Problem description | Copy all of the records below word for word, leaving out the pictures.

(Stored dataset items)
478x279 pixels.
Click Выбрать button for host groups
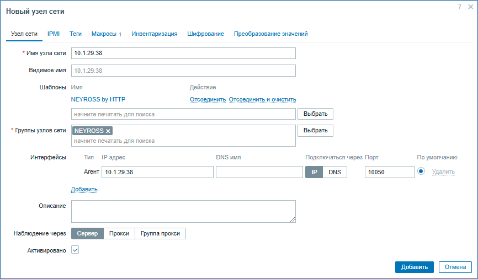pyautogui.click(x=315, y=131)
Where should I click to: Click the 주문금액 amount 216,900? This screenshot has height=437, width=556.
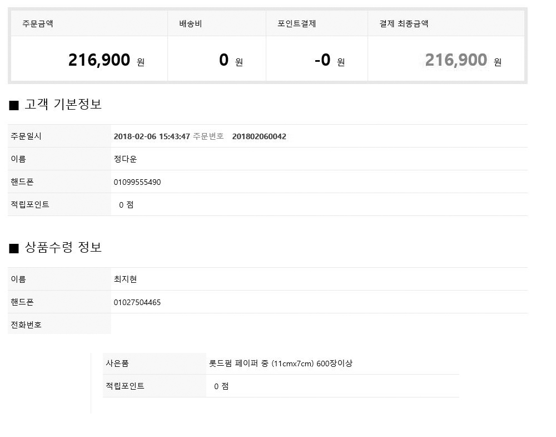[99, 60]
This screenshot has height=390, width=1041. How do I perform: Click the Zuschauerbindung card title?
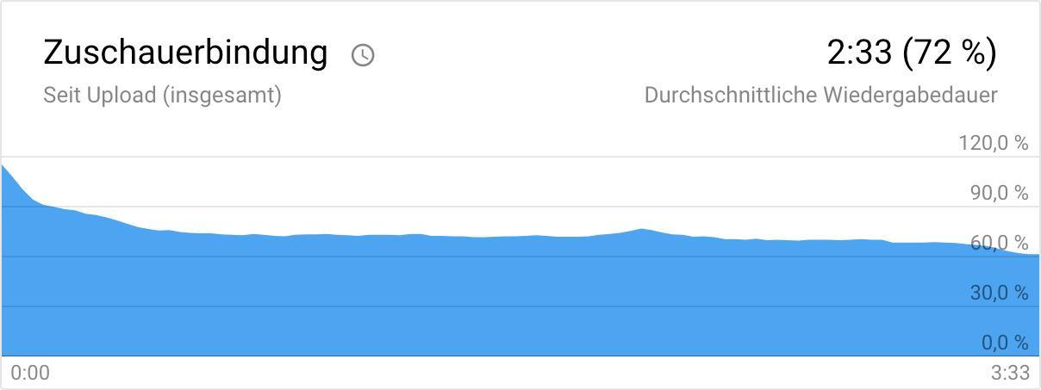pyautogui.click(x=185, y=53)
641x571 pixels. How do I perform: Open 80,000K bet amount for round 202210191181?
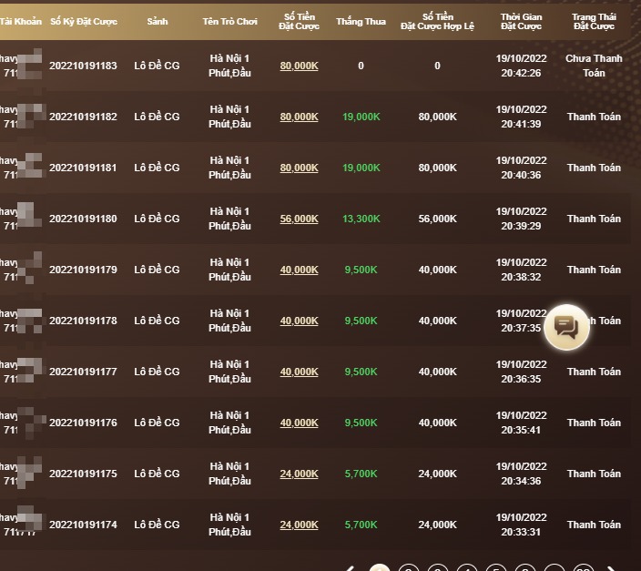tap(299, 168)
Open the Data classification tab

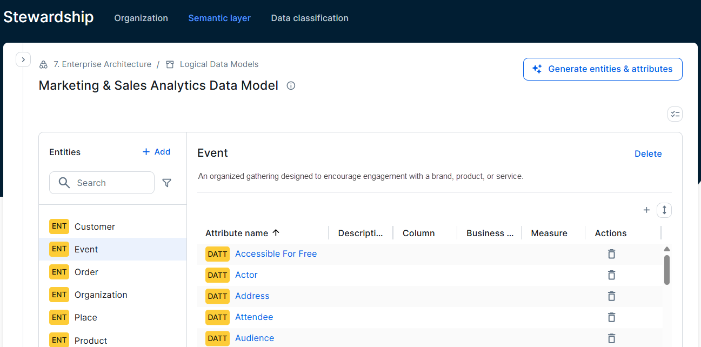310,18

Output for this exercise |
478x279 pixels.
Click Выбрать button for host groups
pyautogui.click(x=315, y=131)
Where should I click to: Click the 주문금액 amount 216,900? This screenshot has height=437, width=556.
[99, 60]
This screenshot has height=390, width=1041. How do I perform: Click the Zuschauerbindung card title?
pyautogui.click(x=185, y=53)
641x571 pixels. How do I perform: Open 80,000K bet amount for round 202210191181?
tap(299, 168)
Open the Data classification tab

310,18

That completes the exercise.